Tags
Aggregation, Bayesian, easy, Forecasting, hard, marketing, Questions, Research, Uncategorized
So far, this blog has discussed a fair number of political applications and even some sports-betting, but today I wanted to briefly bring a business-world application of Bayesian math to the attention of our readers. This short presentation from Math Marketer illustrates a fundamental use for Bayesian logic in identifying which customers are likely to upgrade from a free service as opposed to deadweight ‘freeloading’ customers. The simple power of a few questions…
The example used in the presentation is easy to understand, so I’ll repeat it here. In it, the author likens identifying that ideal market segment to guessing which value of card someone drew from a deck.
In the example, your ‘opponent’ starts the game by drawing a jack from a deck of cards, without showing you the card. You start with a base chance of 4/52, or 1/13, to guess right. Now, suppose you can ask a question or two before trying to guess what card it is.
Some questions are useless for furthering understanding of a certain topic:
“Is it a red card?”
Yes: Still 2/26 = 1/13 odds of guessing the right card
No: Still 2/26 = 1/13 odds of guessing the right
Some questions, however, can drastically shift the odds in your favor:
“Is it a face card?”
Yes: 1/3 odds of being right now, armed with this new information
No: 1/10 odds of being right now, but maybe your next question will narrow it down for you. Perhaps you’ll ask if it’s even or odd, cutting the range in half.
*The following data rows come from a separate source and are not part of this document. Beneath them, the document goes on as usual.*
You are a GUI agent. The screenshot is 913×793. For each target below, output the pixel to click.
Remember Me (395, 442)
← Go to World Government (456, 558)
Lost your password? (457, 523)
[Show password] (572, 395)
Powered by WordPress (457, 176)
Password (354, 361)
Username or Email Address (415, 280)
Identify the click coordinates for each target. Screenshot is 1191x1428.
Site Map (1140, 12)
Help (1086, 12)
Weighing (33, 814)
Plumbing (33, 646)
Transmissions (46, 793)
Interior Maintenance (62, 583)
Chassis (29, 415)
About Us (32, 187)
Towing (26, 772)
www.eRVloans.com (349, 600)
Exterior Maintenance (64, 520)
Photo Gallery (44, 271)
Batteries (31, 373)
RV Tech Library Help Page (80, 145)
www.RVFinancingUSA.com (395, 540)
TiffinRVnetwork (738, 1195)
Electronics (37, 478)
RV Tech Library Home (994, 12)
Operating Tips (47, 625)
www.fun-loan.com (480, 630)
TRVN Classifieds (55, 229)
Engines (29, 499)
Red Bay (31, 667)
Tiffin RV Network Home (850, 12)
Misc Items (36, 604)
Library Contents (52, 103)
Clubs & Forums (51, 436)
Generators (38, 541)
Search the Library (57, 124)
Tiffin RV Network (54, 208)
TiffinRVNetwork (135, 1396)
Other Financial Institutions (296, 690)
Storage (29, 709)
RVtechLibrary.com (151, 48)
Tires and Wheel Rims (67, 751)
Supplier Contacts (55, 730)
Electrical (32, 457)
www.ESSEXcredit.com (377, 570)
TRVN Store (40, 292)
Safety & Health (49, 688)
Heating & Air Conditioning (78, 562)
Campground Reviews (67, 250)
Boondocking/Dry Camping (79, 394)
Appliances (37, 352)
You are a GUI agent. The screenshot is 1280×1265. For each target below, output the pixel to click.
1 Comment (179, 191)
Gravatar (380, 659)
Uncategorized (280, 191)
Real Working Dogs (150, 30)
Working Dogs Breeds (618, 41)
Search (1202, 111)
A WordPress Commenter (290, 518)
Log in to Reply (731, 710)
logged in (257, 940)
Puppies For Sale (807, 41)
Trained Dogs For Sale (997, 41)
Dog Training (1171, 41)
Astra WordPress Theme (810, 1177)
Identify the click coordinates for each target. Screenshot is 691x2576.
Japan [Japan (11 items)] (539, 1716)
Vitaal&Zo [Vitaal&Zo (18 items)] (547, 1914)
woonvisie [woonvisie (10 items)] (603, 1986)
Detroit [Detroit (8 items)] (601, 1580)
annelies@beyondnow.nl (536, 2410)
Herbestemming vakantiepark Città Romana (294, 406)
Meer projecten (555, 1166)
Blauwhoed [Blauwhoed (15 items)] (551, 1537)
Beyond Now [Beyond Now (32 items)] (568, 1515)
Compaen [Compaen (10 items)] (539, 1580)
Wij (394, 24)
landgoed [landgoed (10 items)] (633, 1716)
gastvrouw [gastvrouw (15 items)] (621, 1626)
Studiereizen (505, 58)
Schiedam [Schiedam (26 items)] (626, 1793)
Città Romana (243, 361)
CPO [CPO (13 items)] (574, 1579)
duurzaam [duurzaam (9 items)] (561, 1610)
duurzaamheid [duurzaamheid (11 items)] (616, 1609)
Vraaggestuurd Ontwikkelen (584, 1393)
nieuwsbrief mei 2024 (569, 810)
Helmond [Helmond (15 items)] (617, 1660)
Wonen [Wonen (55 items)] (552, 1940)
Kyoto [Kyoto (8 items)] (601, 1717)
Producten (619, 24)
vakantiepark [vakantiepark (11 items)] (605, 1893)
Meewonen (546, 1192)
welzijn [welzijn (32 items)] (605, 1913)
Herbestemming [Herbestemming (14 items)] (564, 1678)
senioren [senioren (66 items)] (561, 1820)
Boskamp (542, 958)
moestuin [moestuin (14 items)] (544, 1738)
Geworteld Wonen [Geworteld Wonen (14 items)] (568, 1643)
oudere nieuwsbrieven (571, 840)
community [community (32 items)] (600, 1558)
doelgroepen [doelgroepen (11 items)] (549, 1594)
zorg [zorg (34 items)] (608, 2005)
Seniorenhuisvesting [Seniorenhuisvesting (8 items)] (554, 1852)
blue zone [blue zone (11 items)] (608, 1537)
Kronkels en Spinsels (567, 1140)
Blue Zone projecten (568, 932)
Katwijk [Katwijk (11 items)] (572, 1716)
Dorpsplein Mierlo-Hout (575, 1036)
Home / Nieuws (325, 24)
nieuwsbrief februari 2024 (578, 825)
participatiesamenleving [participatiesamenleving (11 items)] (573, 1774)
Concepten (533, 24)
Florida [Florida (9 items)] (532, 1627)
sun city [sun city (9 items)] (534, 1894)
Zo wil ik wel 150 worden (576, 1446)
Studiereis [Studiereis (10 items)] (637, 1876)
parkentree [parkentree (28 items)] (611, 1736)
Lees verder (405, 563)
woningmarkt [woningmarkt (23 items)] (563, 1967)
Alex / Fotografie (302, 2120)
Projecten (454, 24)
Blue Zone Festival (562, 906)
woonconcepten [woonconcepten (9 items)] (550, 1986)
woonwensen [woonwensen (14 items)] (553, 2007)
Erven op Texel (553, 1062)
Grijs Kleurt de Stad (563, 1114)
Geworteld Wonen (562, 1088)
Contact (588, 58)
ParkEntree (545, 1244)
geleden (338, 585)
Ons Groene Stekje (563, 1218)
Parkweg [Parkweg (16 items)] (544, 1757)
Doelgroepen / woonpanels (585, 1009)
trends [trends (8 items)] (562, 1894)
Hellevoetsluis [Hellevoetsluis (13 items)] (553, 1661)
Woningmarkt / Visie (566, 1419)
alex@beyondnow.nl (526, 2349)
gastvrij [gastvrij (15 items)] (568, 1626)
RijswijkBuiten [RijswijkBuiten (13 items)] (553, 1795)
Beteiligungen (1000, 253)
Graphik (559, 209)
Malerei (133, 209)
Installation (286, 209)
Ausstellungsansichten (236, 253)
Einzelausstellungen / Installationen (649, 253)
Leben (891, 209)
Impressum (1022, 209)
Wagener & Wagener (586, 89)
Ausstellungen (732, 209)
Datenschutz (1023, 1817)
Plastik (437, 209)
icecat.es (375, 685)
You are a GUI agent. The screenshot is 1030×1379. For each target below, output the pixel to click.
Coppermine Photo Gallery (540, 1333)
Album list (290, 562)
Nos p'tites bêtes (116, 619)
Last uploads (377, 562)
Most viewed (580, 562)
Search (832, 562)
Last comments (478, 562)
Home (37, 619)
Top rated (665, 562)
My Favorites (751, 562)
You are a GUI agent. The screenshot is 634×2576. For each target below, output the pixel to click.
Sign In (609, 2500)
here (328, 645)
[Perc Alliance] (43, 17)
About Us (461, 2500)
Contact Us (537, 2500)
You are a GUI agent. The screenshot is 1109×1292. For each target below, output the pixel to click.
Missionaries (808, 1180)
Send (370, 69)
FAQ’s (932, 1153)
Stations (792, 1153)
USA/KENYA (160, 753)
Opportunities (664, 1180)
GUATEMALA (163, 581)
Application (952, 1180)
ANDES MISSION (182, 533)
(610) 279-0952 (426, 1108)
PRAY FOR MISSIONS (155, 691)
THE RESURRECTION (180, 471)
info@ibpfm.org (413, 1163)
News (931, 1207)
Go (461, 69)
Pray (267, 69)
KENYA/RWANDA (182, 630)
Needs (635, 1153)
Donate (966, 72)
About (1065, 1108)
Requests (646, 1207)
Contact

It’s a rough correlation, but the author argues you can use Bayesian modeling/regression to identify those ‘dud’ customers versus the ones who want to throw their money at you for your fine product. Asking the right question lets you focus future efforts more effectively, getting more for your money for less total effort.
This raises an interesting point, then – how do you know if you’re asking the right question? What makes a question “the right question”? It’s often very easy to know after the fact, but knowing ahead of time is much more valuable in most settings – on prediction markets, in the business world, etc. Few settings are as predictable, and few sets are as predetermined as a deck of cards. When you don’t know all the rules of the set, things get a lot murkier, quickly.
Commenters, what are your thoughts – what indicators do you look for in a real-world question (such as the ones many of you are estimating about on our prediction market) to immediately identify the value or usefulness of that question? By the same token, what makes a question a “bad” question in your eyes?
“By the same token, what makes a question a “bad” question in your eyes?”
The worst questions are those with ambiguity. If the answerer doesn’t know if it was a yes/no question or a multiple choice question, for example, they’re likely to get lost in figuring out how to answer rather than considering the actual question at hand. For example, some questions posted on the exchange were of the form: “Will X country receive a score of ___, ___, or ___ on the ….?” When presented with questions like this, I ended up spending more of my time trying to figure out how the question wanted me to answer. Was I supposed to increase the % if I thought it would be one of the two positive responses? Or if I thought it would be one of the three choices. Sometimes a question like this could be even more complicated.
The best questions in a more general setting seem to require some experimentation. By asking some small number of people questions to evaluate which give the best responses, a general idea of those question that are most effective can be found. It’s too difficult to just blindly find a “best” question without some investigation.
Yes, we got surprised by some multiple choice questions before we had finished the web interface, and hacked them (badly) so we could return some answer to the sponsor. We should be good now.
But if you see an unanswerable question, please flag it here or on the HelpDesk.
A good question for me is one that concerns an event that will have a significant material impact, of which knowing the likelihood will allow a person/business/government to prepare a contingency plan.